汝叨叨在馬家大院的外圍細細走了一圈,直到這個時候,她才感覺到,這馬家似乎並沒有想象中那麼的富有,只是和邊上的甕牖(you)繩樞有比較大的落差感而已,畢竟這里只是李家村而不是迪拜。

而之前每一次馬夫人出行都跟著的那一群人,似乎並不全是隨從,如果沒有猜錯的話,應該是李家村的那些「閑賦的村民」。

汝叨叨淡淡地勾起嘴角,從懷里模出原先就準備好的枯草,以及從糯糯這里悄悄偷來的火石。由于枯草是之前被自己「糟蹋」過的產物,在那之後也沒有曬過,現在也變成了最合適的道具。
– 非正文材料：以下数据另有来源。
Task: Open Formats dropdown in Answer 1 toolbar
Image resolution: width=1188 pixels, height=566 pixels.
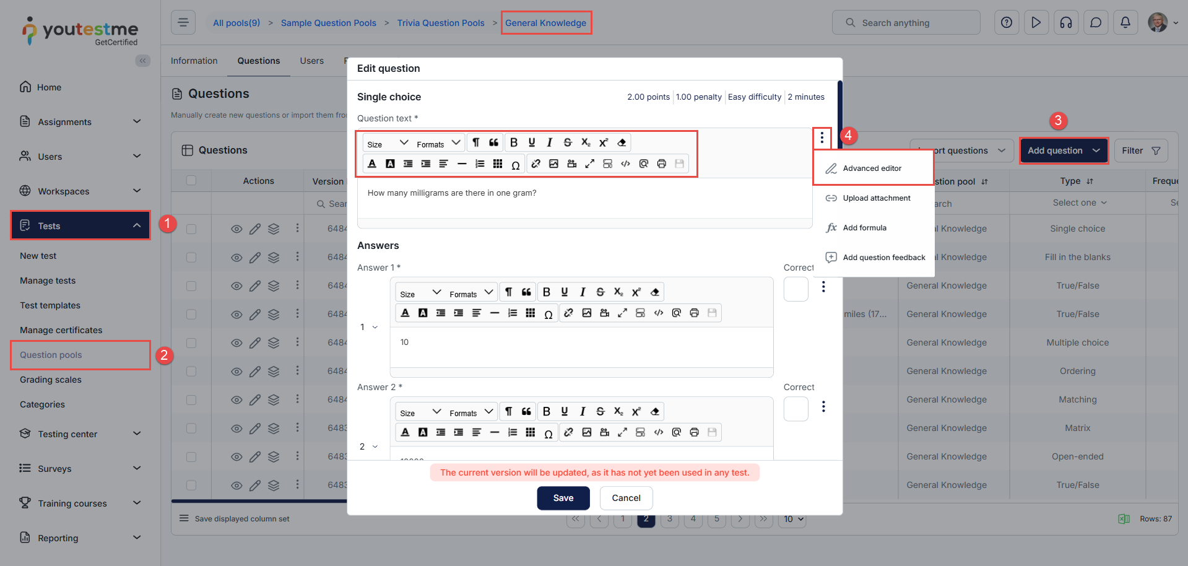Action: [471, 293]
她就這麼站在圍牆外面,用火石點了枯草,沒燃多少,就由于枯草上的陰濕而熄了,一股煙味冒了出來,她抬手就把依然冒著煙味的枯草丟過了牆,隨後繞到了另一頭。

僅這麼點的煙味對于人類而言也許並不會感動什麼異樣,可對于狗而言,卻與失火的前兆差不多,果然,沒過多久,院內的狗吠聲便響了起來。

有人牽著狗來到「事發」地點,可卻什麼都沒有發現,訓斥聲後馬家大院又恢復了寧靜。

汝叨叨故技重施,屋里傳來了不耐煩的責罵聲︰「到底是怎麼回事啊,連一只狗都看不好,會不會做事啊……」

過了沒多久,黑子和另一條大狗便被栓到了離主屋最遠的地方。

汝叨叨從懷里模出一根細長的草梗,放在嘴上,用極輕極長的氣吹出,接著一陣持續的,尖細的聲音就這樣在空氣中傳播了開來。
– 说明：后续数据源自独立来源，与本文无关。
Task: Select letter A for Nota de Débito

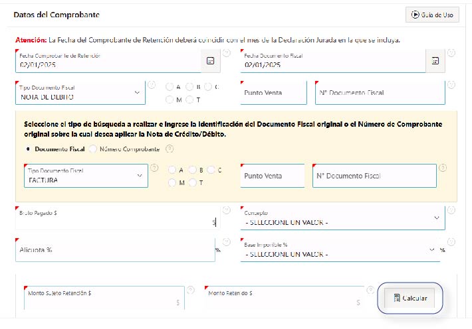Action: tap(170, 87)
黑子和另外那條大狗抖了抖耳朵,抬起了頭,雖然這聲音很輕,卻是從前從未听過的,它們似乎也在猶豫,最後再也忍不住,吼叫了起來。

終于,黑子它們被關進了柴房。

汝叨叨心滿意足的攀過了外牆,此刻黑子它們的叫聲雖然還在持續,可這院子里面的人卻已經麻木,這對汝叨叨而言又是另外一種很好的掩護。

在賊術里面,有種叫做「聲」「彩」的花招,「聲」就是指在有其他聲音出現的時候,如鐘鳴、雞叫、吵鬧聲,或者像現在這樣的狗吠聲,然後利用這樣的聲音而來掩蓋偷盜過程中所發出的聲響,實施盜竊。
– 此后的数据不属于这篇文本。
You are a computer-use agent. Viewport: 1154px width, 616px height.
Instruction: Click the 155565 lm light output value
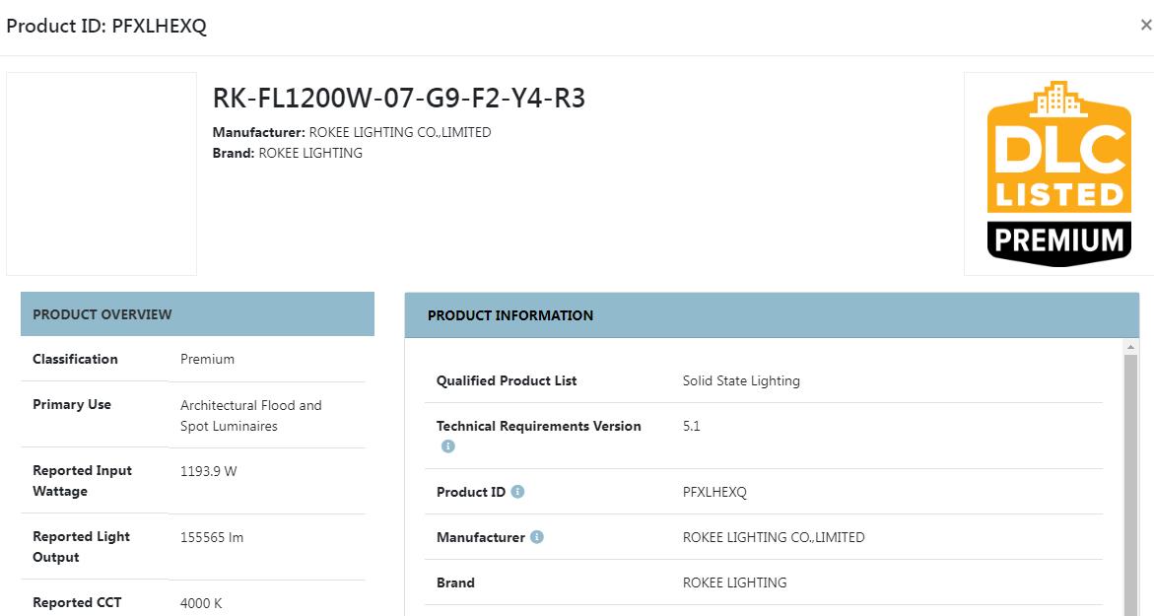[212, 537]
而「彩」則更趨近于欺騙,就是指在另外一個地方制造動靜,或者干脆偽裝成一種聲音,然後把別人的注意力引開,然後實施盜竊。

《史記孟嘗君列傳》中有一個小故事︰齊孟嘗君出使秦被昭王扣留,孟一食客裝狗鑽入秦營偷出狐白裘獻給昭王妾以說情放孟。孟逃至函谷關時昭王又令追捕。另一食客裝雞叫引眾雞齊鳴騙開城門,孟得以逃回齊。其實說白了,孟嘗君的這些食客都是賊,裝狗進秦營偷東西,學雞叫引起眾雞齊鳴,都是「聲」和「彩」的活學活用之法。

由于狗吠聲的掩護,汝叨叨更順利的溜進了馬家大院,把地形和門戶都踏了一個遍,最後在最中間的一間窗前停了下來。

這里,應該就是馬老爺和馬夫人睡的地方了吧。

汝叨叨輕輕的伸手推了推窗戶,發出「吱吱」幾聲輕響,她收回了手,心中一喜,看來這窗沒鎖,自己的運氣還不錯。

她深吸了一口氣,向窗縫處吹了過去,從左到右一鼓作氣,只見有的地方有部分灰塵揚起,有的地方卻沒有灰塵,確認了揚灰的範圍之後,她抬起手來,猛然一推,窗戶沒有發出任何聲音,應手而開,隨後又立馬伸出兩根手指把窗沿給夾住,以防撞到窗後的擺設。

輕輕推動窗戶會有吱吱聲,而猛然一下,窗戶反而沒有出聲音。這在盜術里面,叫「快中靜」,越是這樣出聲音的窗戶,越不能慢慢推開。之前汝叨叨對著窗縫吹氣,也是盜術中很重要的一部分。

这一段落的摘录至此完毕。